Emerging countries to discuss US climate offer at BeijingNovember 26th, 2009 - 3:42 pm ICT by IANS
By Joydeep Gupta
New Delhi, Nov 26 (IANS) Ten days before the start of the Copenhagen climate summit, the offer by President Barack Obama to cut US greenhouse gas (GHG) emissions will be discussed by ministers and officials from India, China, Brazil and South Africa who meet in Beijing Friday.
The US move left many members of the Indian government’s negotiating team at the Copenhagen talks dissatisfied.
“The offer has nothing new. It allows the US to increase its emissions compared to 1990 levels while other developed countries are obliged to reduce emissions,” a senior member of the team told IANS here Thursday, speaking on the condition of anonymity. Others echoed him.
The Obama administration announced Wednesday that the president would go to Copenhagen Dec 9 and that the US was prepared to commit to reducing GHG emissions by 2020 “in the range” of 17 percent below 2005 levels.
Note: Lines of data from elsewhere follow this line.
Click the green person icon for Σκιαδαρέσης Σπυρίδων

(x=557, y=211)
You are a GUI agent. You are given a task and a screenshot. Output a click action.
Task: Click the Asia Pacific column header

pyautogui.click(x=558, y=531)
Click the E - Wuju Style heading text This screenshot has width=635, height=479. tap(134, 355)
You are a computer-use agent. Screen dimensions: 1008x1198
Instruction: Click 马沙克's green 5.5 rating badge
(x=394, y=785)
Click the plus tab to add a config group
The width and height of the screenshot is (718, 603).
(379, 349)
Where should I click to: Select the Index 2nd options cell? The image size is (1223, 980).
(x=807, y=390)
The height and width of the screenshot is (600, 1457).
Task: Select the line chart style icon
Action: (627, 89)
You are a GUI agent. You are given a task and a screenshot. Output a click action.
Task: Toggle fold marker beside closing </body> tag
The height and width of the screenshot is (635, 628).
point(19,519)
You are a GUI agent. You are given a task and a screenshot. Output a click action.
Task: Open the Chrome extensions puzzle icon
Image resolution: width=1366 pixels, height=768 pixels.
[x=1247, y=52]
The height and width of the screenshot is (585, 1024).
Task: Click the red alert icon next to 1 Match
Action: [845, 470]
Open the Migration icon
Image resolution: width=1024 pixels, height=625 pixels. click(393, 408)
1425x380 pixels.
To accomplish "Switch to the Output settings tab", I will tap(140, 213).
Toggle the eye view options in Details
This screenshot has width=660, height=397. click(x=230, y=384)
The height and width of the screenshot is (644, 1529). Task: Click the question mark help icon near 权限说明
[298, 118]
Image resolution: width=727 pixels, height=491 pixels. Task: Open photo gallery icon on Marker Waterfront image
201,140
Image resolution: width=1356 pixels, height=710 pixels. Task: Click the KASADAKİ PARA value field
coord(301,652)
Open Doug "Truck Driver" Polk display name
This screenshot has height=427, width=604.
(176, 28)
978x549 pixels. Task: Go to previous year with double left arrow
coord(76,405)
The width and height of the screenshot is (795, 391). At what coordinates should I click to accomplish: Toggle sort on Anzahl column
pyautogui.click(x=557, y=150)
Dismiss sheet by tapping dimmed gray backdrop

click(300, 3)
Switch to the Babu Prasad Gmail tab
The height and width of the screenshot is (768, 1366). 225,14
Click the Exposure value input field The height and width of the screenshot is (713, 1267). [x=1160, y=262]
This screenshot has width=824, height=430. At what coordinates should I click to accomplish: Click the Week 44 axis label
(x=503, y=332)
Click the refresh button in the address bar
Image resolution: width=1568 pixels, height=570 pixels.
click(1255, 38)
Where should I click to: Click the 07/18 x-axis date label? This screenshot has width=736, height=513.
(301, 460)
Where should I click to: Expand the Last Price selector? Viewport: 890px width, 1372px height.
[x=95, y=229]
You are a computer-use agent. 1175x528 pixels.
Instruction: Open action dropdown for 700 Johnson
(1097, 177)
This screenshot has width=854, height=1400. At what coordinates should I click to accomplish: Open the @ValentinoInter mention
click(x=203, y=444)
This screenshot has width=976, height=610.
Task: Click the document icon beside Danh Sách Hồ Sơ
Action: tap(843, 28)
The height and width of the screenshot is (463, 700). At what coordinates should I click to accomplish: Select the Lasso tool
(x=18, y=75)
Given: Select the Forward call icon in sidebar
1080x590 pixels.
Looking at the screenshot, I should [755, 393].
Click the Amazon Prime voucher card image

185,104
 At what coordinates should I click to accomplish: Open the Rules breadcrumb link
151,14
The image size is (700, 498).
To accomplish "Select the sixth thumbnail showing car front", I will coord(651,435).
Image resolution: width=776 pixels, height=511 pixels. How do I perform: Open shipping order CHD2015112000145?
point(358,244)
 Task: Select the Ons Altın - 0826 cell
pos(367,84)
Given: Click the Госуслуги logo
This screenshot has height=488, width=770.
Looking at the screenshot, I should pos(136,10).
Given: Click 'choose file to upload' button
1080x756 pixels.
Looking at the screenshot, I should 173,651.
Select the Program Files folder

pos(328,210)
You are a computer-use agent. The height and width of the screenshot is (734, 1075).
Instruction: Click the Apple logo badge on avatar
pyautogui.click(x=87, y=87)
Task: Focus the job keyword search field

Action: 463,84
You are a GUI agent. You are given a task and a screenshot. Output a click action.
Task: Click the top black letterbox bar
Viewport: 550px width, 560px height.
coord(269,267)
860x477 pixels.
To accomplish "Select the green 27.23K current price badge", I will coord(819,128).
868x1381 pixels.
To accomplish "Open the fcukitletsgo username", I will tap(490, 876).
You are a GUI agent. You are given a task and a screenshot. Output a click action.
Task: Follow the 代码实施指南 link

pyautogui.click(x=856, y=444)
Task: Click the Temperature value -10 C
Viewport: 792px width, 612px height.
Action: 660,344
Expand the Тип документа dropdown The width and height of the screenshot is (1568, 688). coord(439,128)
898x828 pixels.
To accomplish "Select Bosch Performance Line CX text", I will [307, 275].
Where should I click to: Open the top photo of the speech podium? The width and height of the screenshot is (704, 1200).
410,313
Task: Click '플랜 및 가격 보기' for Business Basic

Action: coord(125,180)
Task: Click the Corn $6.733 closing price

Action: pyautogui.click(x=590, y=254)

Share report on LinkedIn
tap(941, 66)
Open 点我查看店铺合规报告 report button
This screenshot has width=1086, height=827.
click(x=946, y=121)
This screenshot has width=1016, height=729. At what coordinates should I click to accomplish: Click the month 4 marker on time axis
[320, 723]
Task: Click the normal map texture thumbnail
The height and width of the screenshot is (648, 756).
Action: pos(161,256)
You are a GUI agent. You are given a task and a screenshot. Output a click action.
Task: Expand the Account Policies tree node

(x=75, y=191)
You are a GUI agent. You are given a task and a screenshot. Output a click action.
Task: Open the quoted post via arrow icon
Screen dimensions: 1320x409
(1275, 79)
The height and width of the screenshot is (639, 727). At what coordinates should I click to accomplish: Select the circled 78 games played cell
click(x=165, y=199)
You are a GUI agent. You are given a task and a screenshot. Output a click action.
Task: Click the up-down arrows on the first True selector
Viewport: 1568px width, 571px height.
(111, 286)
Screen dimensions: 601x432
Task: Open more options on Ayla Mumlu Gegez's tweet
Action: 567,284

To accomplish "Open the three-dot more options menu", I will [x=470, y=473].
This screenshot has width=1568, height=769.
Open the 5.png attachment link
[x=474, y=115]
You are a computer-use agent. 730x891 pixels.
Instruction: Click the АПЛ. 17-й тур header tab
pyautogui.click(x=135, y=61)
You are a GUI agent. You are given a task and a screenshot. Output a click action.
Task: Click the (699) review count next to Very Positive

The overall goal of the US is to reduce emissions 30 percent below 2005 levels in 2025, 42 percent below 2005 levels by 2030, and 83 percent below 2005 levels by 2050.
GHG emissions — mostly carbon dioxide released due to industrial activities and transport use — are already changing the climate, leading to reduced farm productivity as well as more frequent and more severe droughts, floods and storms. The sea level is also rising.
Despite the initial reaction of many Indian negotiators to the US offer, it will be discussed in detail at the Beijing meet, which will be attended by Environment Minister Jairam Ramesh, an official of the ministry said.
The meeting had been called earlier, with two purposes.
One aim is to finalise a common negotiating position for the G77 plus China group at the Copenhagen talks. China also has to announce its GHG emission control plan for 2020. The US offer has now been added to the agenda.
China is the world’s largest GHG emitter, followed by the US.
The Washington offer was, however, welcomed by most politicians and NGOs in the US.
“For the first time, an American administration has proposed an emissions reduction target. When Obama lands in Copenhagen, it will emphasise that the US is in it to win it,” said Senator John Kerry, a Democrat of Massachusetts and a leading advocate of climate action on Capitol Hill. “This announcement matches words with action.”
Keith Schneider of the US Climate Action Network pointed out that the White House had not announced any financial commitments to help developing nations adapt to climate change and shift to a low-carbon economy.
“That number has been anxiously awaited by the European Union, and many of the developing nations.”
International NGO Greenpeace was critical of the US offer.
“The announcement proposes the same inadequate emissions targets that were included in the House-passed climate legislation,” said Kyle Ash, Greenpeace USA climate policy adviser. “By taking his cues from a Congress heavily influenced by the fossil fuel industry, Obama continues to shirk domestic and international leadership on climate policy.”
However, US-based NGOs such as the Sierra Club, the Environmental Defense Fund and the World Resources Institute hailed the US announcement.